While I found it difficult to listen to a recording of this piece, watching the performance was completely engaging. The balance that Endellion found at the beginning of the Seconda parte (the piece is four continuos movements) was indicative of their overall successful reading of this piece. Waterman’s quiet, and then slightly louder, double stopped pizzicatos (plucked chords) were unbelievably clear. Meanwhile, De Souza’s sustained muted trill and Jackson’s pizzicatos and double-stopped pizzicatos brilliantly set up Watkinson’s lyrical solo line.

The buildup that Endellion managed was intense. In the third and especially the fourth movement, the return of previous themes (in various incarnations, only occasionally recognizable as Bartók presents them) gave a sense of arrival. The performance was highly emotional and gave the audience its best chance to hear de Souza and Jackson’s prowess; Jackson’s solo tone is stunning and the intensity de Souza brings to the piece can be summed up by the broken hairs on his bow at the performance’s end.

The second half of the program consisted of Beethoven’s F major quartet (Op. 59 no. 1, “Razumovsky”).

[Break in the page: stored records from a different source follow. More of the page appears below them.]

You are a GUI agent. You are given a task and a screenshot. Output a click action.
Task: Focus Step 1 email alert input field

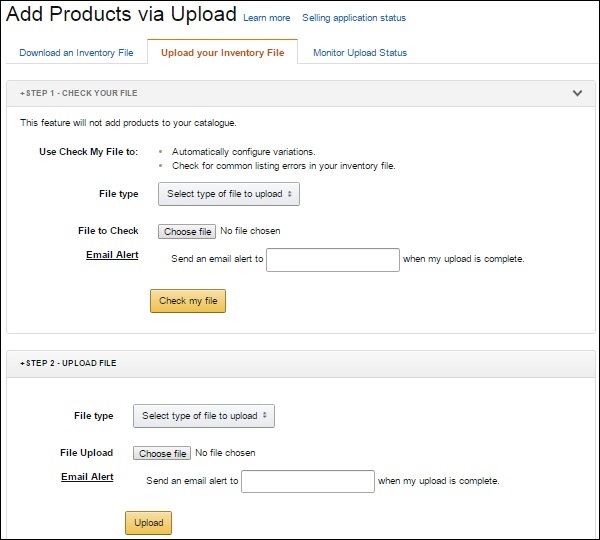point(333,259)
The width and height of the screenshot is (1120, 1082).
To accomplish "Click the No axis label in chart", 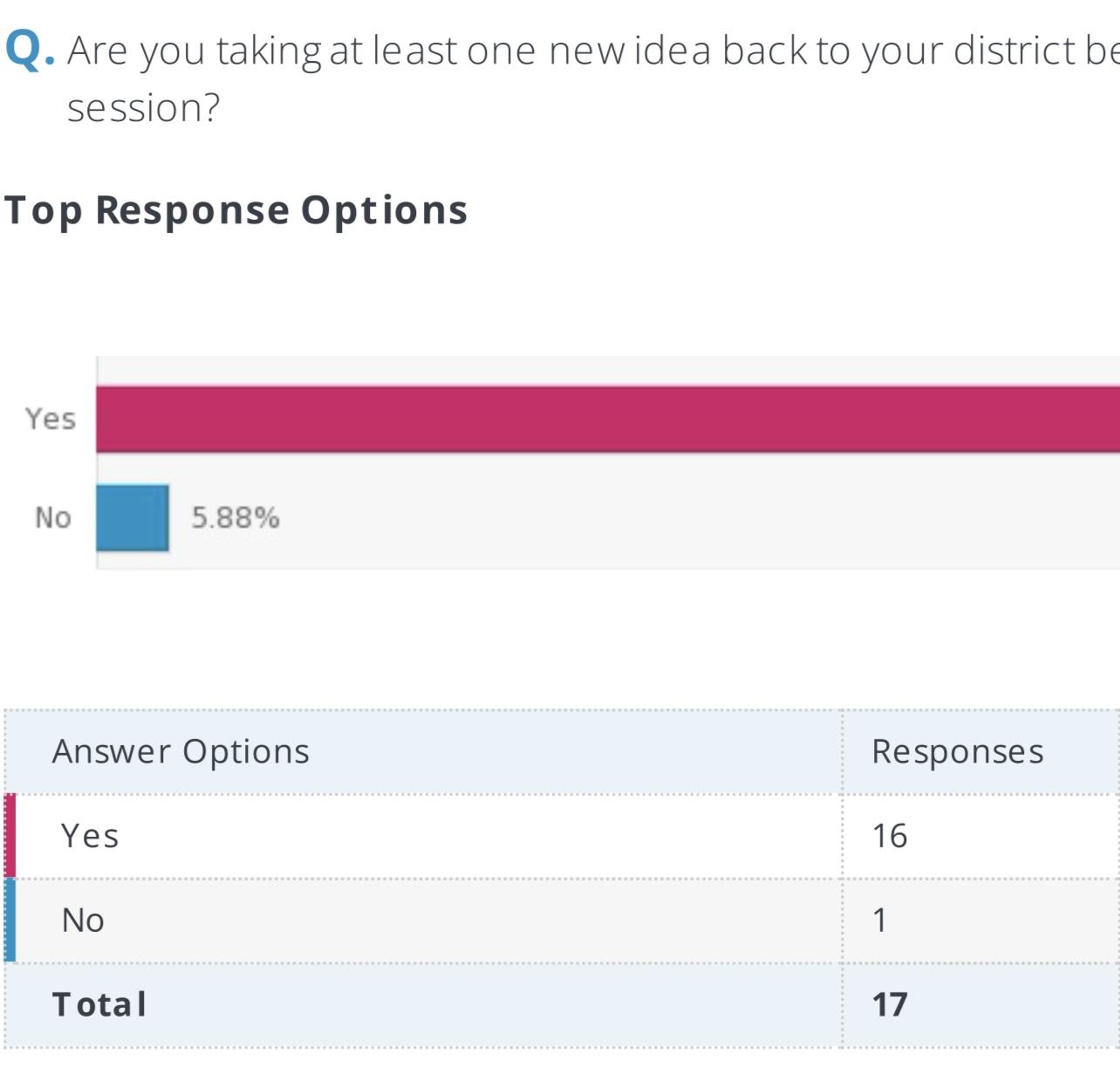I will [53, 517].
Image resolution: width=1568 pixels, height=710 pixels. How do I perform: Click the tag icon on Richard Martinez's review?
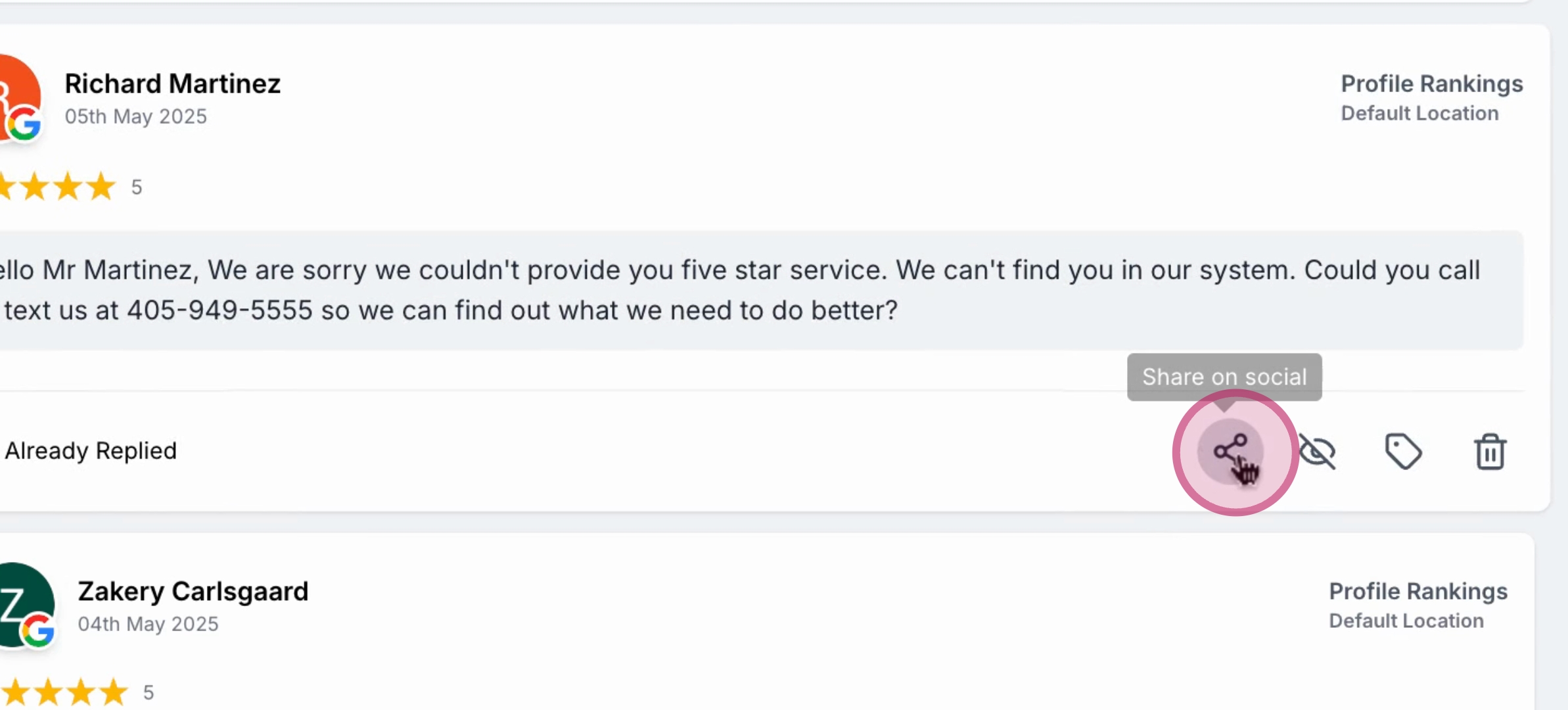[x=1403, y=452]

This piece, which pushes 40 minutes, is quite an endeavor, especially after the Haydn and Bartók. Before the playing, Watkinson eulogized recently passed Yehudi Menuhin, world famous violinist/conductor, with two amusing anecdotes.

What stood out in their reading of the Beethoven was the rhythmic vitality of the piece. Beethoven, whose motifs frequently have a rhythmic punch, is at his best in this quartet in terms of rhythmic interest. Waterman set up the second movement allegretto with a dynamic and humorous playing of the rhythmic feature appropriate for this scherzando.

The striking blend that Endellion achieved in the Beethoven was unprecedented in the concert, not because of any previous technical lapse, but due to the piece’s inherent orchestration. With the exception of the third movement, which comes off as a concerto for first violin complete with a cadenza (which Watkinson subtly mastered), the Beethoven often requires a thick and egalitarian blend.

The third movement addressed the issue as to how well this group plays a slow movement. On one hand this movement was entirely more expressive than the adagio of the Haydn; on the other hand, this movement has a wider emotional range. It seems that Endellion provide brilliant contrasts when given the opportunity but lose their charm and focus (and even their trademark eye-contact interaction) when a movement is particularly reserved.

The fourth movement (like much of Beethoven) keeps on “almost ending,” as fellow critic Paul Di Blasi ’02 pointed out. Partly exhaustive and partly exciting, Beethoven keeps you on the edge of your seat throughout. The players seemed entirely amused during their virtuosic performance, while they had been more subdued in the previous movements. Like much of the evening, you could read the entertained emotion of the entire quartet off of the animated face of cellist David Waterman. The Brooks-Rogers audience heartily agreed.